(REQUIRED TASK) Copy the records below, requests included, starting at the line containing "in the xmacs panel" and ending after the line containing "tap(428, 165)", and add 127 to every coordinate in their answers. Leave out all other lines.

(DATASET ENTRIES)

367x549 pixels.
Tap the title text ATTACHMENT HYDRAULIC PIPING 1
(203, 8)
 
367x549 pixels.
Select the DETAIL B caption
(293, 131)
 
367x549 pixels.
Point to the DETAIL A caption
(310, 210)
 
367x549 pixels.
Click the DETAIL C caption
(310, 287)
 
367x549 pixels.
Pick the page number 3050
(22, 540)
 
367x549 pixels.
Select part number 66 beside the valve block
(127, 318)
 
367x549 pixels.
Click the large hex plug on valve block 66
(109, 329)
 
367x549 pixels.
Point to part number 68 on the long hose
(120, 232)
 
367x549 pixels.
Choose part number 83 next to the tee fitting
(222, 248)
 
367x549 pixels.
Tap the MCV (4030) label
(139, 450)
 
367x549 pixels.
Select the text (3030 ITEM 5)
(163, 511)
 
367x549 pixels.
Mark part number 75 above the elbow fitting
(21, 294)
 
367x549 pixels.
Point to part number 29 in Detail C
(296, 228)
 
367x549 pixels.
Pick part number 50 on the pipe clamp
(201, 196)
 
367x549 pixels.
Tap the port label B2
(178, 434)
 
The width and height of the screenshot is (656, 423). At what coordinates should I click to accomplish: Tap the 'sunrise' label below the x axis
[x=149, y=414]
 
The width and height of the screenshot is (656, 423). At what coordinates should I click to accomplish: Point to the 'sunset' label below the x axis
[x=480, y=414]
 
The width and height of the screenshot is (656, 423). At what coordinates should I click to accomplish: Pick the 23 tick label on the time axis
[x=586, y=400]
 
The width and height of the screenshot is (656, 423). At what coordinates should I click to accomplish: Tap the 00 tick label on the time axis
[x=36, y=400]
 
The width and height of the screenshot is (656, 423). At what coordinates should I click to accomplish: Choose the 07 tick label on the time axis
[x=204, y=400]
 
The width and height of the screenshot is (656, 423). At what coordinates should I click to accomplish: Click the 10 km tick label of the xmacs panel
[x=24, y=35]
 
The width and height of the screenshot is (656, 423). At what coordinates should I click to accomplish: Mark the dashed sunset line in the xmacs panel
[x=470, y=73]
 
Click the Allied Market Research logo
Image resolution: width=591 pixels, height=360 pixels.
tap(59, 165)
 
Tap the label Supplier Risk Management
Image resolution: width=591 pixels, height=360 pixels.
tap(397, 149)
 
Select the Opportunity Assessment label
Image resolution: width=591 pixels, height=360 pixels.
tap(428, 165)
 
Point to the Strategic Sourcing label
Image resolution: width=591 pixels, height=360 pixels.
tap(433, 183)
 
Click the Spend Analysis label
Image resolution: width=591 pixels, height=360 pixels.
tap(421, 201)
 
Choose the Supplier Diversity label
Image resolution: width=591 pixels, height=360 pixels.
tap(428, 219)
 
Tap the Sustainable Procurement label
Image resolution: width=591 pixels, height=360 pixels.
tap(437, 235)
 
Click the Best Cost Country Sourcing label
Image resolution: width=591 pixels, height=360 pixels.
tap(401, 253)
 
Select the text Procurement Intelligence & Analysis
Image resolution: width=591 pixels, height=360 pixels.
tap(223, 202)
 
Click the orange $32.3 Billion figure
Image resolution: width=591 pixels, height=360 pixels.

(SOLUTION FOR THIS EXERCISE)
The width and height of the screenshot is (656, 423). At what coordinates should I click to accomplish: Mark the dashed sunset line in the xmacs panel
[x=597, y=200]
 
Click the Allied Market Research logo
Image resolution: width=591 pixels, height=360 pixels.
tap(186, 292)
 
Tap the label Supplier Risk Management
Image resolution: width=591 pixels, height=360 pixels.
tap(524, 276)
 
Select the Opportunity Assessment label
Image resolution: width=591 pixels, height=360 pixels.
tap(555, 292)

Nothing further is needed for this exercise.